Number-resolved master equation approach to quantum measurement and quantum transport

TL;DR

This paper reviews the particle-number-resolved master equation approach for quantum measurement and transport, highlighting its ability to analyze shot noise, full counting statistics, and complex phenomena like the Kondo effect.

Contribution

It systematically discusses the n-resolved master equation approach and introduces a new self-consistent Born approximation method with broad application potential.

Findings

Efficient analysis of shot noise and full counting statistics.

Ability to recover exact results for noninteracting systems.

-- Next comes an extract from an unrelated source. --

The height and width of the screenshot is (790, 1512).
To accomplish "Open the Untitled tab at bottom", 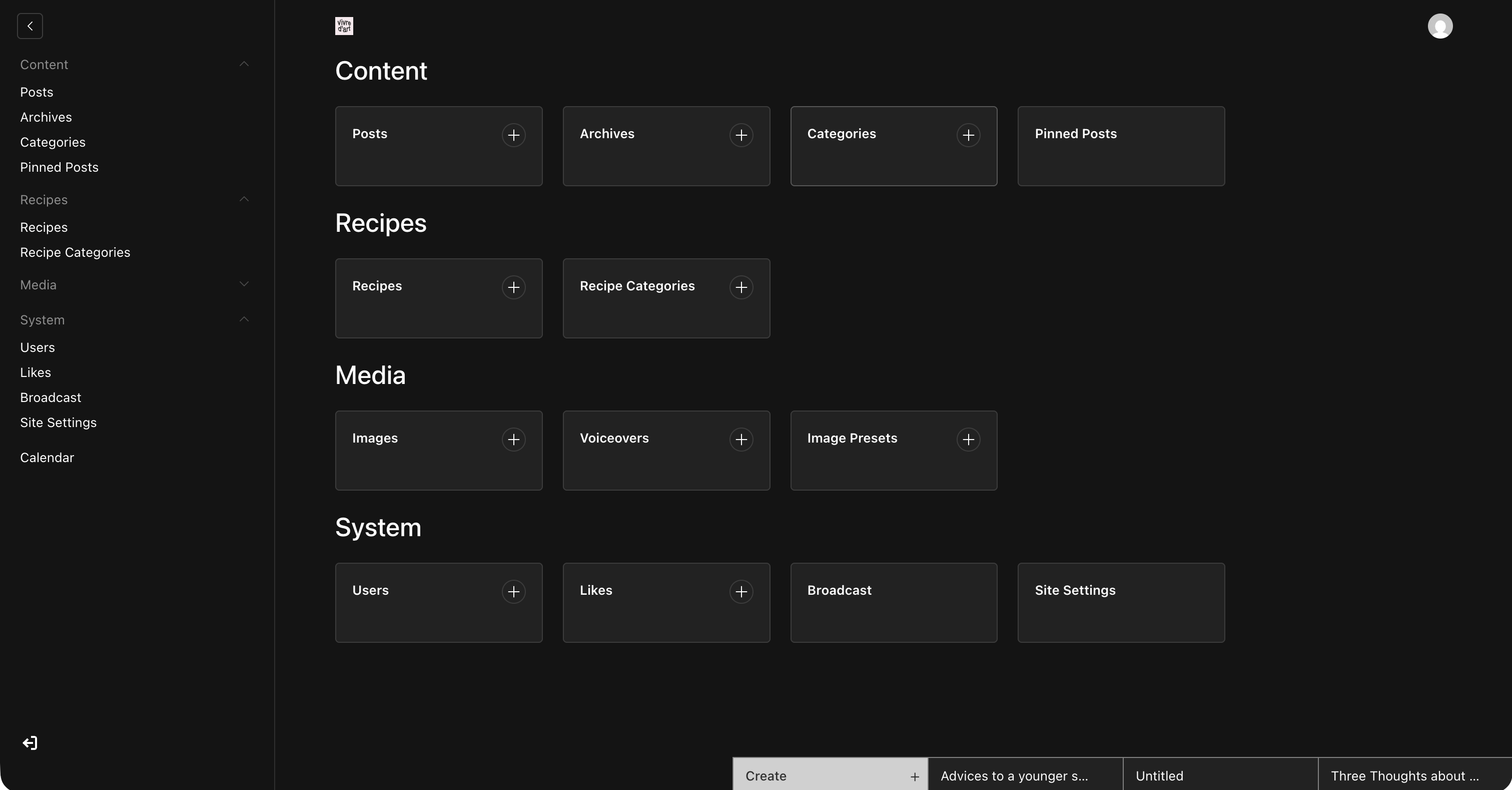I will coord(1220,775).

Potential to study complex phenomena like the Kondo effect.

Abstract

In addition to the well-known Landauer-Buttiker scattering theory and the nonequilibrium Green's function technique for mesoscopic transports, an alternative (and very useful) scheme is quantum master equation approach. In this article, we review the particle-number (n)-resolved master equation (n-ME) approach and its systematic applications in quantum measurement and quantum transport problems. The n-ME contains rich dynamical information, allowing efficient study of topics such as shot noise and full counting statistics analysis. Moreover, we also review a newly developed master equation approach (and its n-resolved version) under self-consistent Born approximation. The application potential of this new approach is critically examined via its ability to recover the exact results for noninteracting systems under arbitrary voltage and in presence of strong quantum interference, and the challenging non-equilibrium Kondo effect.